Dave Warner, in a reply to Sharon Cinnamon's request for information
on the colors associated with the four cardinal directions according
to the Lakota, cites the statement of Raymond J. DeMallie and Douglas
R. Parks in their _Sioux Indian Religion_
> ... black for the west, red for the north, yellow for the east,
> white for the south, green for the earth, and blue for the sky.
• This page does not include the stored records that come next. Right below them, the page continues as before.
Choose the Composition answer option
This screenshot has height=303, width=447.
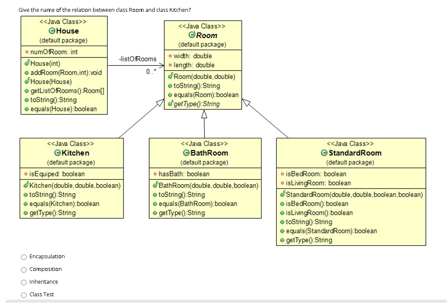coord(24,269)
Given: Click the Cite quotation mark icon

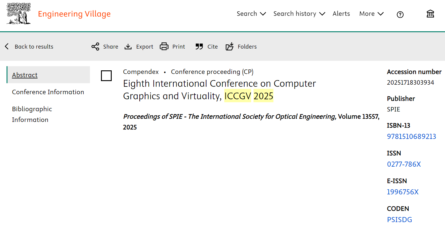Looking at the screenshot, I should click(x=199, y=47).
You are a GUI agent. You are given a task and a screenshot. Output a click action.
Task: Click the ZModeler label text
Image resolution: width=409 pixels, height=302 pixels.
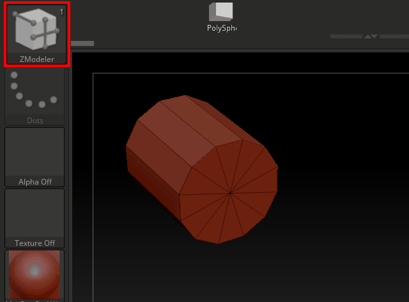36,59
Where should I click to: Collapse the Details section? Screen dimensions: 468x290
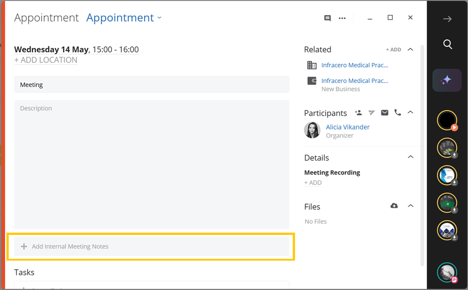point(411,157)
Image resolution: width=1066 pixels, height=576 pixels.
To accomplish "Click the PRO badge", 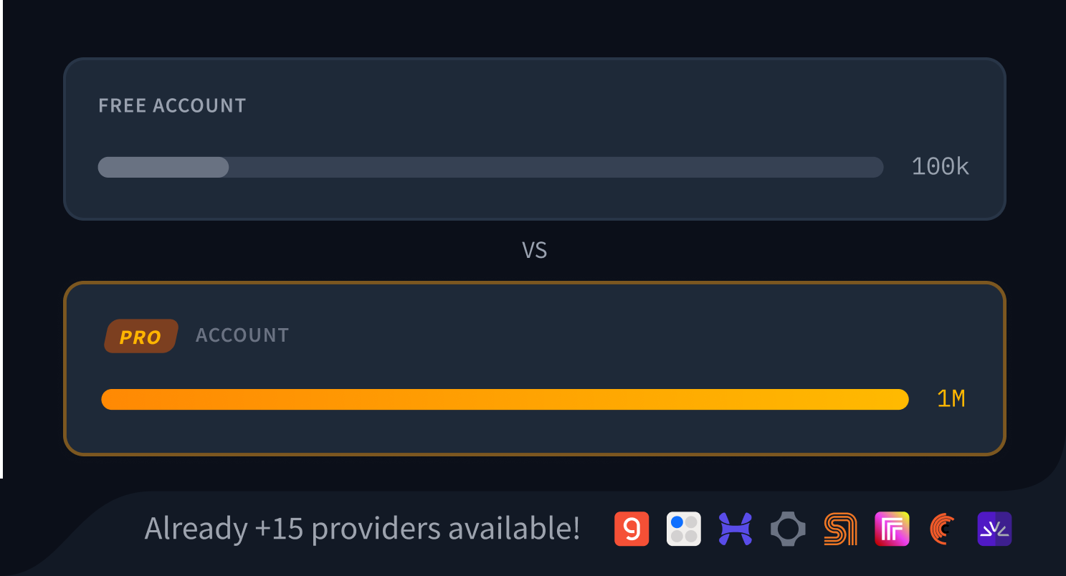I will (x=141, y=335).
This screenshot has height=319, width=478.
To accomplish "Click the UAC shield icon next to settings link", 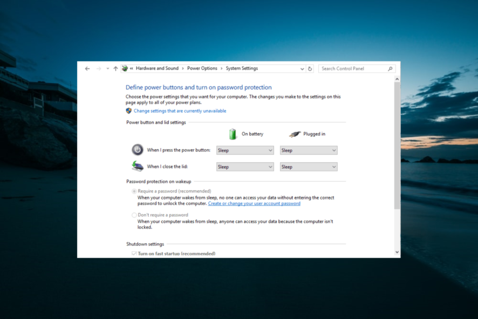I will tap(128, 110).
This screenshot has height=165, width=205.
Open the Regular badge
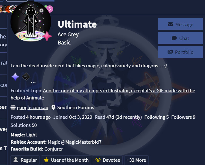tap(25, 160)
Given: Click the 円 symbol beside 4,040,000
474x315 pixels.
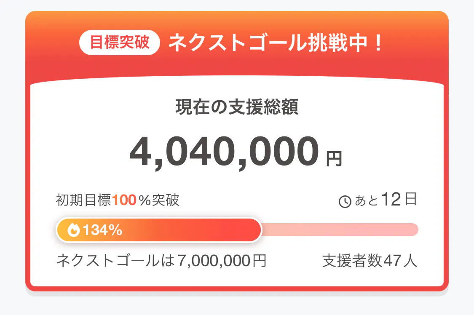Looking at the screenshot, I should point(334,158).
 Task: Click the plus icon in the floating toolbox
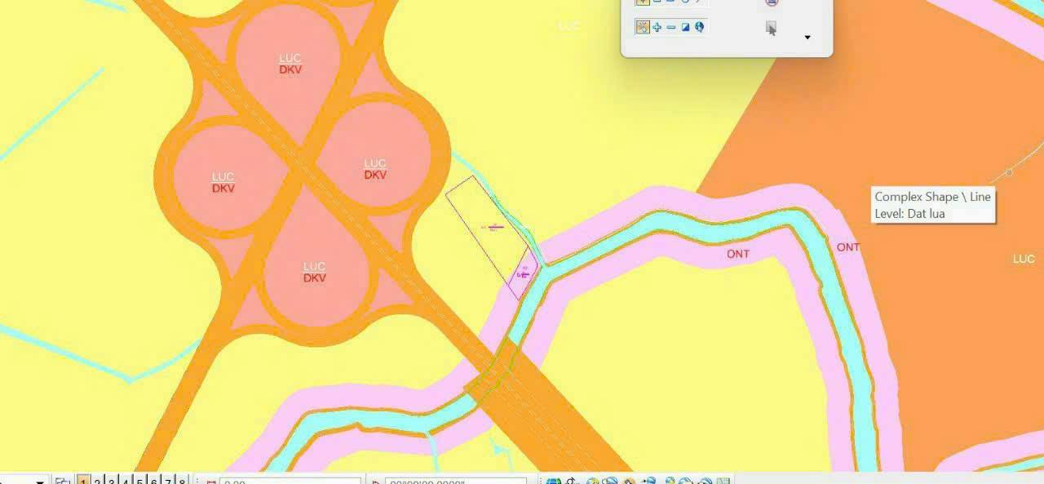[657, 27]
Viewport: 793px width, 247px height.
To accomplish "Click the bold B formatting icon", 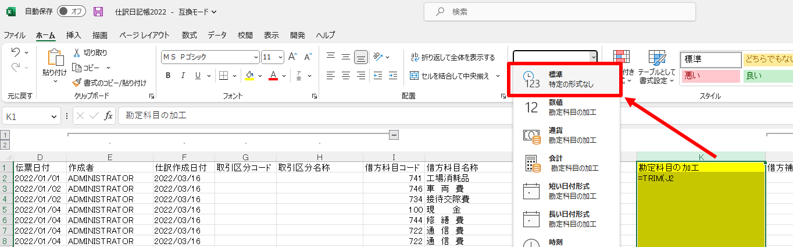I will [168, 76].
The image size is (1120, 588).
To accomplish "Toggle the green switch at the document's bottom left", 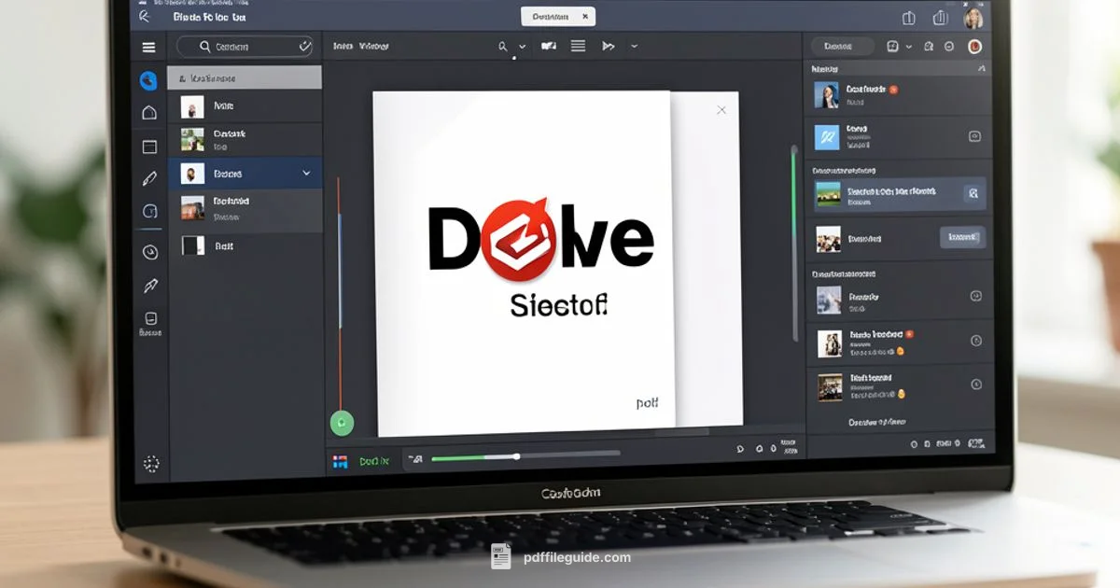I will pos(343,424).
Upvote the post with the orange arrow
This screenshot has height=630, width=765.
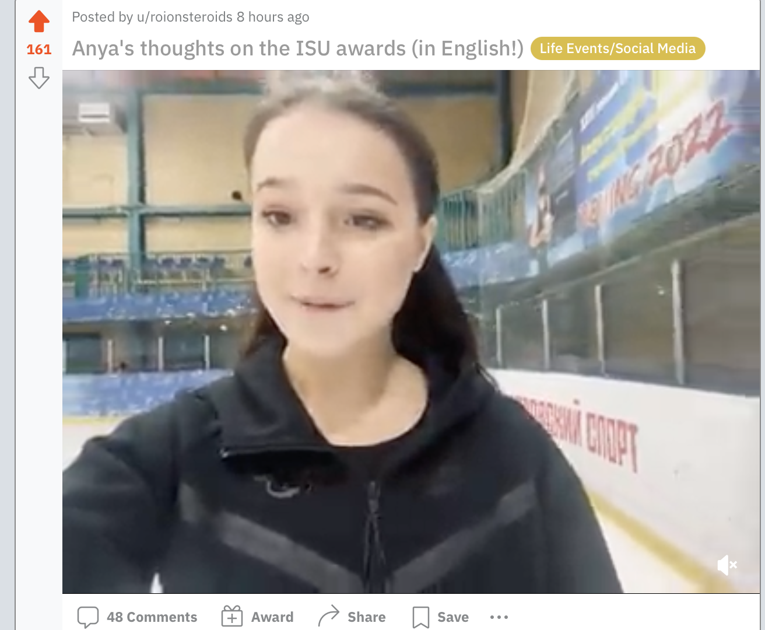[39, 21]
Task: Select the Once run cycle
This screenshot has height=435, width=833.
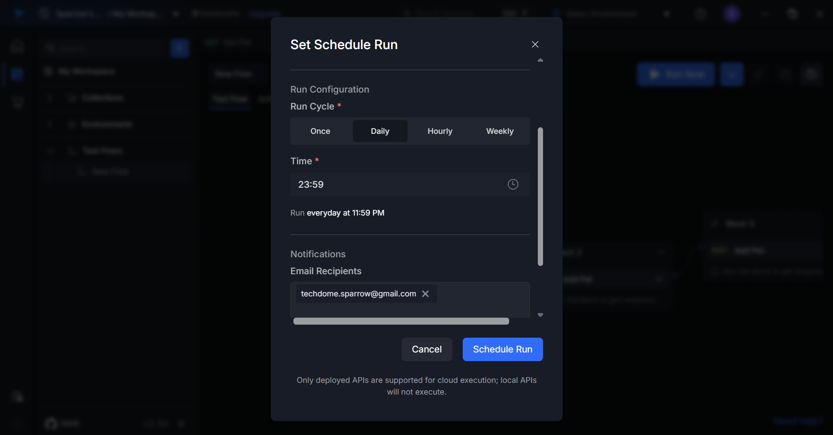Action: pos(320,131)
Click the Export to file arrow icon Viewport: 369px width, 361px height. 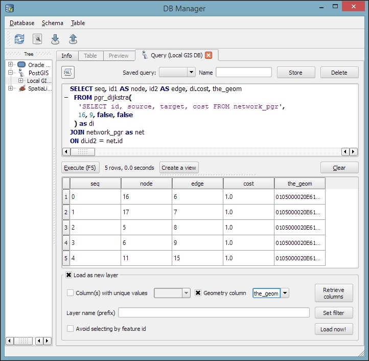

Royal B. Hassrick, _The Sioux: Life and Customs of a Warrior
Society_, Univ. of Oklahoma Press, 1964, pp. 26 and 215, indicates
all of these colors except white, but does not associate them with the
four directions. Rather, he relates what the colors symbolize: blue,
the Sky; yellow, the Rock; red, the Sun; green, the Earth; black,
an indication of intense devotion, but it might also represent evil
forces. It would be interesting to know what white symbolizes, because
Hassrick gives enough information to suggest a pattern analogous to
that among the Apache.
Among the Chiricahua, Warm Springs, and Mescalero Apache, the colors
associated with the four cardinal directions are: the east, yellow;
the south, blue; the west, white; and the north, black. In their
dialects of Southern Athapaskan, the same word is used for blue and
green. Thus, use of this word symbolized the harmony of the Cloud-
land (i.e,, the spirit world) and the natural world in ceremonies.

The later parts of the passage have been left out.